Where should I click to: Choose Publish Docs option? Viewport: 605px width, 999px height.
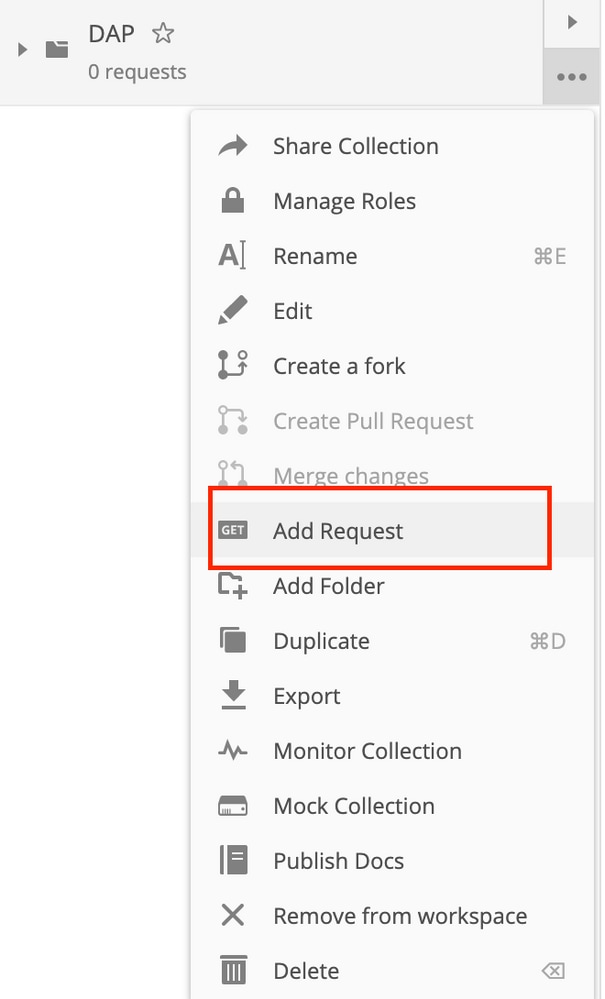click(392, 861)
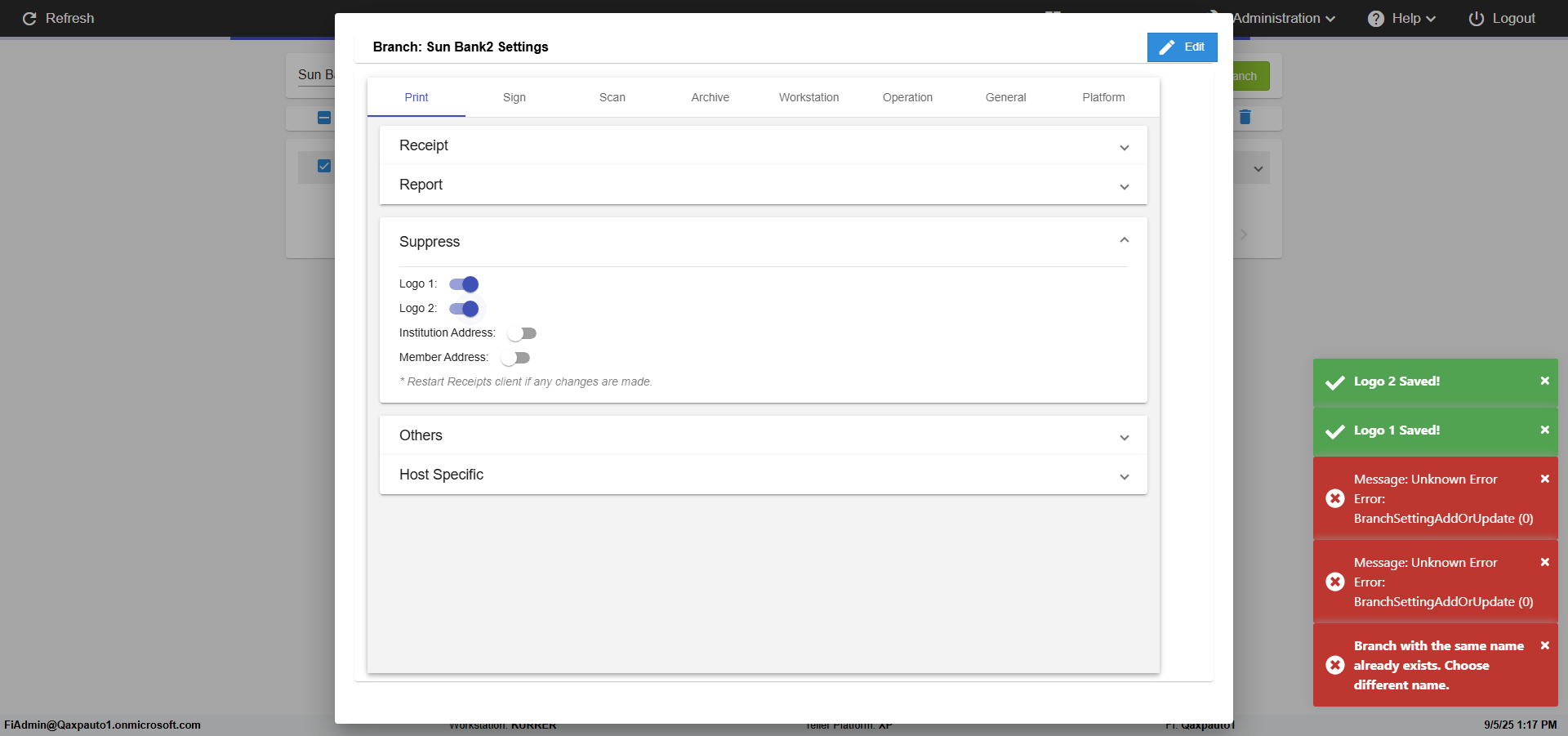Close the duplicate branch name error toast
Image resolution: width=1568 pixels, height=736 pixels.
click(1544, 645)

-------------------------

§ Your goal
Restating the data word for word is the task, and pictures are to be omitted.

§ Your solution
Where should I click to: Choose Publish Docs option? Viewport: 605px width, 999px height.
click(392, 861)
Close the duplicate branch name error toast
Image resolution: width=1568 pixels, height=736 pixels.
click(1544, 645)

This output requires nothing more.